■ EXERCISES TO COMPLETE:
(1) Put this sentence from the thread on low peer counts below into Spanish: "In terms of reproducing this: Do I understand correctly that you are running a Nimbus Docker container inside a QEMU VM?"
(2) Echo a stretch of the thread on low peer counts below word for word, starting at the words "Normally this log" and stopping after "inside a QEMU VM?".

■ PAGE EXCERPT:
* * * * * * *

Open catwith1hat opened 1 month ago
Could you please provide execution arguments of nimbus_beacon_node
binary?
/home/user/nimbus_beacon_node --network=holesky --jwt-secret=/jwt.hex \
--udp-port=${PORT} --tcp-port=${PORT} --data-dir=/nimbus-data \
--el=http://localhost:8640 --enr-auto-update --metrics --metrics-port=11140 \
--metrics-address=0.0.0.0 --rest --rest-port=4040 --rest-address=0.0.0.0 \
--suggested-fee-recipient=${ADDR} --doppelganger-detection=off \
--history=prune --web3-signer-update-interval=300 \
--in-process-validators=false --payload-builder=true \
--payload-builder-url=http://localhost:18920
Could you please confirm that you are using latest release version of nimbus-eth2
- 24.5.1
and you have not specified --listen-address
CLI option.
@catwith1hat Do you also have the full log line for:
WRN 2024-05-29 18:00:03.718+00:00 Peer count low, no new peers discovered >
?
Normally this log line should also print the discovered_nodes
, new_peers
, current_peers
and wanted_peers
.
@cheatfate I can confirm that I haven't set the --listen-address
CLI option:
$ ps axu | grep beacon | grep listen-add | wc
0 0 0
@kdeme: Sorry, I truncated the line while copying it. Here is the full line:
WRN 2024-05-29 18:00:03.718+00:00 Peer count low, no new peers discovered topics="networking" discovered_nodes=0 new_peers=@[] current_peers=0 wanted_peers=160
Sorry, I truncated the line while copying it. Here is the full line:
Thank you, that's very useful.
In terms of reproducing this: Do I understand correctly that you are running a Nimbus Docker container inside a QEMU VM?
edit:
As I cannot reproduce this myself, it would be really good to know the exact setup, as I think this will be some setup specific issue. I also think that the Discovery send failed msg="(101) Network is unreachable"

* * * * * * *

■ RECORDS SUPPLIED:
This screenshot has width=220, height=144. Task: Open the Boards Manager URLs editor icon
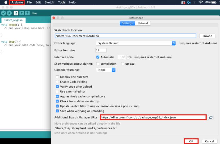pos(211,117)
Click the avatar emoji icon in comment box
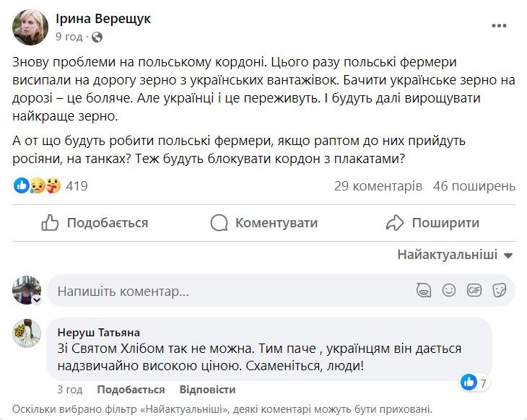 click(x=424, y=291)
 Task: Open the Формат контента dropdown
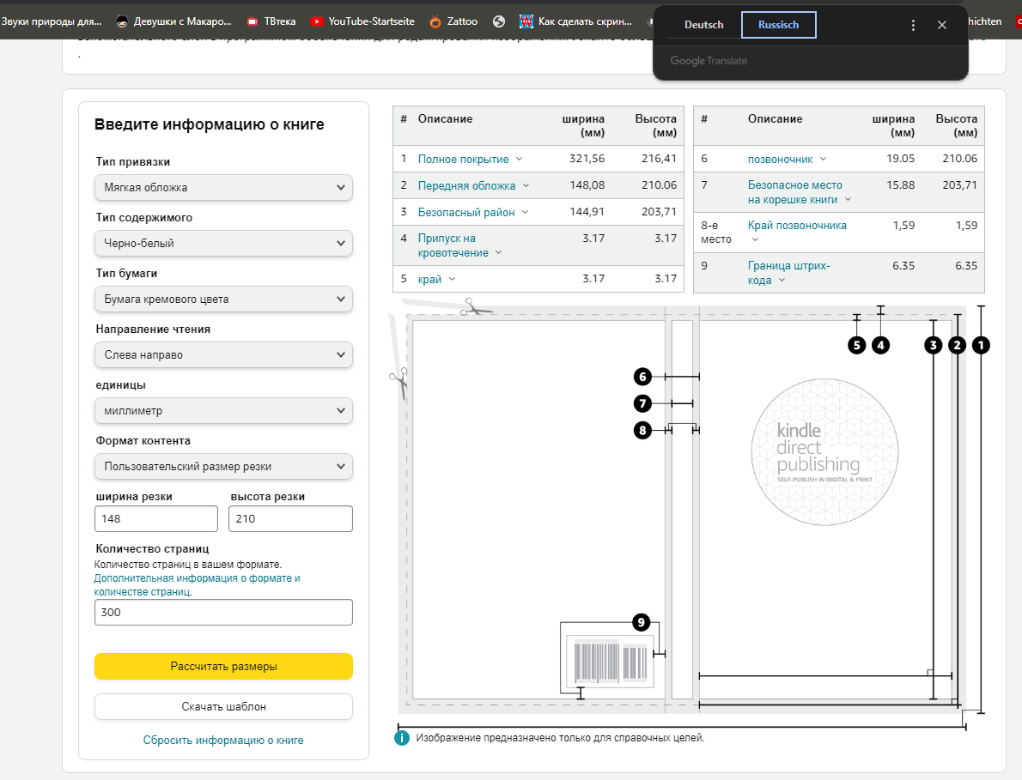click(x=223, y=466)
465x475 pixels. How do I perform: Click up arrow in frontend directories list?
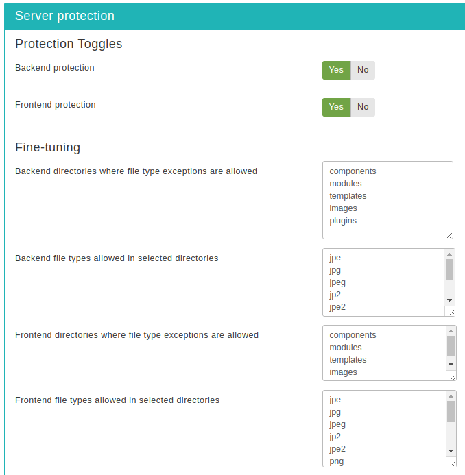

* * * * * * *

■ ANSWERS BY TASK:
(1) En cuanto a reproducir esto: ¿entiendo correctamente que estás ejecutando un contenedor Docker de Nimbus dentro de una máquina virtual QEMU?

(2)
Normally this log line should also print the discovered_nodes
, new_peers
, current_peers
and wanted_peers
.
@cheatfate I can confirm that I haven't set the --listen-address
CLI option:
$ ps axu | grep beacon | grep listen-add | wc
0 0 0
@kdeme: Sorry, I truncated the line while copying it. Here is the full line:
WRN 2024-05-29 18:00:03.718+00:00 Peer count low, no new peers discovered topics="networking" discovered_nodes=0 new_peers=@[] current_peers=0 wanted_peers=160
Sorry, I truncated the line while copying it. Here is the full line:
Thank you, that's very useful.
In terms of reproducing this: Do I understand correctly that you are running a Nimbus Docker container inside a QEMU VM?